── Recorded data

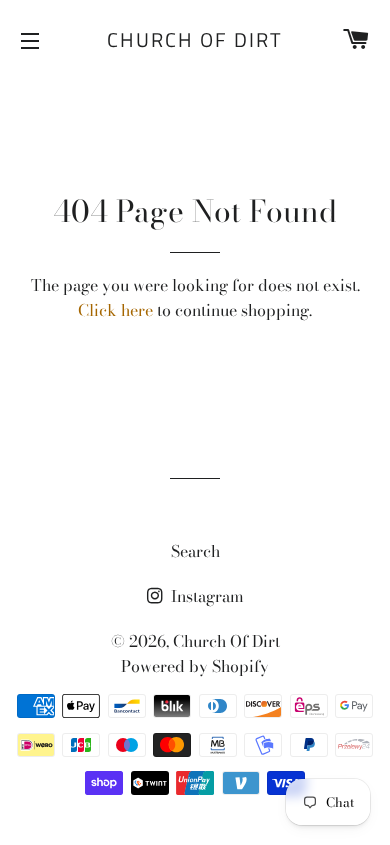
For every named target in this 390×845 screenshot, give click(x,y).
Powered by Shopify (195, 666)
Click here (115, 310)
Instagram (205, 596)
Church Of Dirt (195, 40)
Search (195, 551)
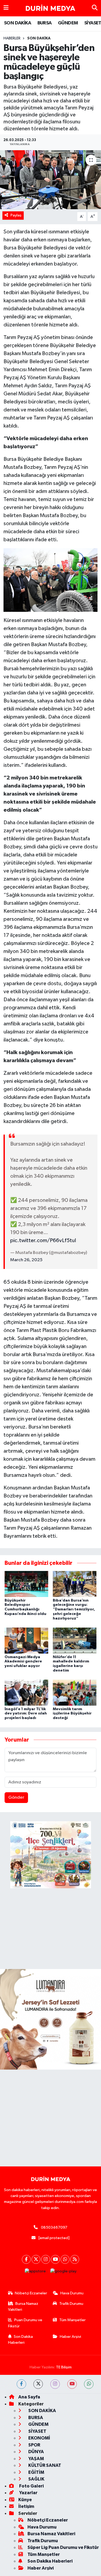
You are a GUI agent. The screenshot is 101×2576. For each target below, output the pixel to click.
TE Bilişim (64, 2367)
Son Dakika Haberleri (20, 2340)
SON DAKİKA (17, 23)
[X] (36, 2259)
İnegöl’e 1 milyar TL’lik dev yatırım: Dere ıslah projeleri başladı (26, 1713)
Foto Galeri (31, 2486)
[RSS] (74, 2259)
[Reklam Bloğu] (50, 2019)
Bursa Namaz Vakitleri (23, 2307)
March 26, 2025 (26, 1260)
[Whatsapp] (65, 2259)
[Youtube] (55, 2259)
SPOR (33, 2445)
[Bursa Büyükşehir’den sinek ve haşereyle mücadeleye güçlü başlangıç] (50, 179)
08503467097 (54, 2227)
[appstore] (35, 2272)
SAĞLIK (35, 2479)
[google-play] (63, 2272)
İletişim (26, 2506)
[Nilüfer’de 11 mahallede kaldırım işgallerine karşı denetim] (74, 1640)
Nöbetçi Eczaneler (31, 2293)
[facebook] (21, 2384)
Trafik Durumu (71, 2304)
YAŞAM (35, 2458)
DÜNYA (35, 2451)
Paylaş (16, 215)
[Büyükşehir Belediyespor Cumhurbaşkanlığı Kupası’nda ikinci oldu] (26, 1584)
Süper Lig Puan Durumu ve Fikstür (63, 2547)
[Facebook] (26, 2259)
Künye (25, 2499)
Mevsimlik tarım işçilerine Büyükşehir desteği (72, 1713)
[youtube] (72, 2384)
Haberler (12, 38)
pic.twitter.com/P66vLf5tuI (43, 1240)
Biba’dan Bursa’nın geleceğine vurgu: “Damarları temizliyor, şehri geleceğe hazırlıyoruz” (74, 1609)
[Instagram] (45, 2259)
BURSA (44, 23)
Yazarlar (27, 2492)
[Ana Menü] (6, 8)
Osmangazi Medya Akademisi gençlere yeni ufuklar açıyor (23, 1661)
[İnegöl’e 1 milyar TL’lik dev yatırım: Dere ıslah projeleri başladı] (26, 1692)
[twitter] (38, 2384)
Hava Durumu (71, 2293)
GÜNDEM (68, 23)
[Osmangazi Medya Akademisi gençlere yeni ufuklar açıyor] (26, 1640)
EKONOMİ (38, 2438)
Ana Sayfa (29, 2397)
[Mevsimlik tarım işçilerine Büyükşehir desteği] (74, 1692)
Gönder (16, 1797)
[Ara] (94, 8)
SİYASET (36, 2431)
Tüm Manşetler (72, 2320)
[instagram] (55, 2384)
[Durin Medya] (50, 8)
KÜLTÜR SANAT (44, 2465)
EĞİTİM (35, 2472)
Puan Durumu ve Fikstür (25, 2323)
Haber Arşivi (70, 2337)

────
── Recorded data

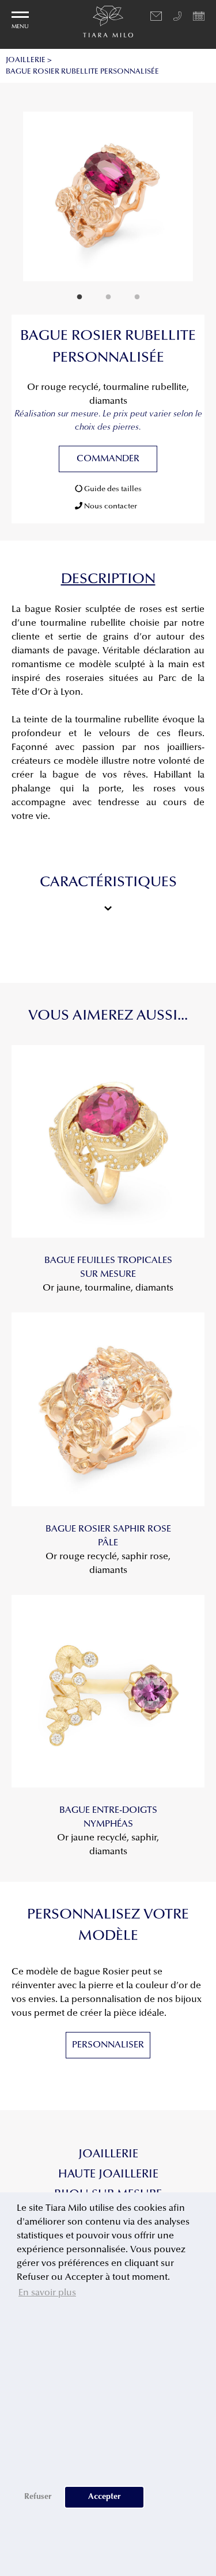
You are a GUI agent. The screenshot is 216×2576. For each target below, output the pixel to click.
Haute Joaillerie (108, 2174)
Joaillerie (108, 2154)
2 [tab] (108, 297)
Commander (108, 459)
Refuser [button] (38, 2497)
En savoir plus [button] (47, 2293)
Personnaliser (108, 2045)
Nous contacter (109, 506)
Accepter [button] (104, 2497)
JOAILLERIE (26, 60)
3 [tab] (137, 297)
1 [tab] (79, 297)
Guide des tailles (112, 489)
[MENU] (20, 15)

────
── Recorded data

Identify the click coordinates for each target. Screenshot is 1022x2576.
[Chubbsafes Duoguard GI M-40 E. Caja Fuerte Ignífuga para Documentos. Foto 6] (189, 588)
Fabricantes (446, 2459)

────

What this task involves: Write out exactly the lines above between the line with "[facebook] (21, 2384)" and the line with "[Ana Menü] (6, 8)", inclusive, and nothing beyond them.

Response below:
[facebook] (21, 2384)
Trafik Durumu (71, 2304)
YAŞAM (35, 2458)
DÜNYA (35, 2451)
Paylaş (16, 215)
[Büyükşehir Belediyespor Cumhurbaşkanlığı Kupası’nda ikinci oldu] (26, 1584)
Süper Lig Puan Durumu ve Fikstür (63, 2547)
[Facebook] (26, 2259)
Künye (25, 2499)
Mevsimlik tarım işçilerine Büyükşehir desteği (72, 1713)
[youtube] (72, 2384)
Haberler (12, 38)
pic.twitter.com/P66vLf5tuI (43, 1240)
Biba’dan Bursa’nın geleceğine vurgu: “Damarları temizliyor, şehri geleceğe hazırlıyoruz” (74, 1609)
[Instagram] (45, 2259)
BURSA (44, 23)
Yazarlar (27, 2492)
[Ana Menü] (6, 8)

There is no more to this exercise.